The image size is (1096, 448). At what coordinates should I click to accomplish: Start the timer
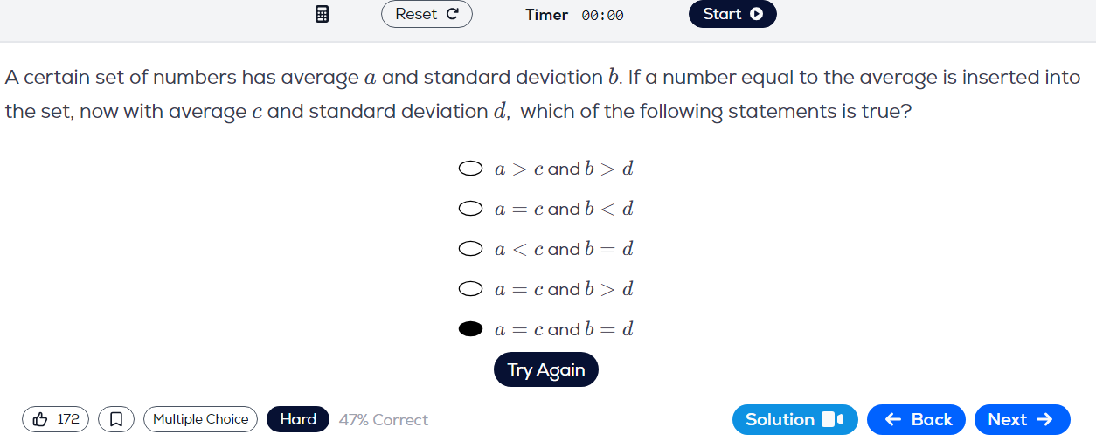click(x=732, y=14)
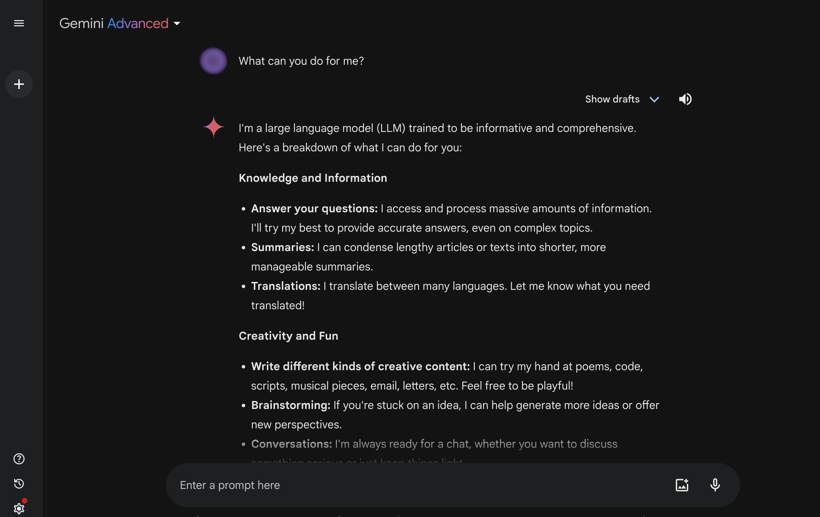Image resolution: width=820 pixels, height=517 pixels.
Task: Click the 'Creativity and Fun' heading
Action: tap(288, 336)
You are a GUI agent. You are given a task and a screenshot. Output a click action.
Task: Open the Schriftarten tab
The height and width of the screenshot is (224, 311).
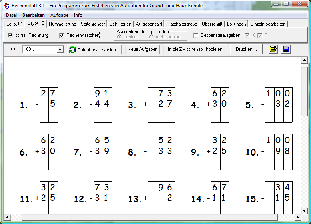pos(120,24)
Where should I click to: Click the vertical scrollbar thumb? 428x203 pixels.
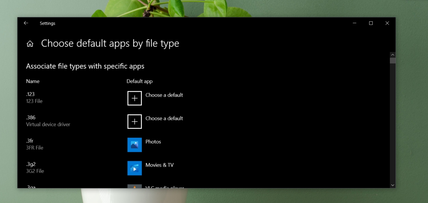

────────────────

== EXERCISE INSTRUCTIONS ==
Convert every line of the records above into a JSON list of strings, one string per line, with blank lines left out. Omit the pictures from the list.

== REPLY TO THE TASK ==
[
  "The image size is (1096, 448). At what coordinates should I click to accomplish: Start the timer",
  "click(x=732, y=14)",
  "Image resolution: width=820 pixels, height=517 pixels.",
  "Task: Click the 'Creativity and Fun' heading",
  "Action: tap(288, 336)",
  "You are a GUI agent. You are given a task and a screenshot. Output a click action.",
  "Task: Open the Schriftarten tab",
  "The height and width of the screenshot is (224, 311).",
  "pos(120,24)",
  "Where should I click to: Click the vertical scrollbar thumb? 428x203 pixels."
]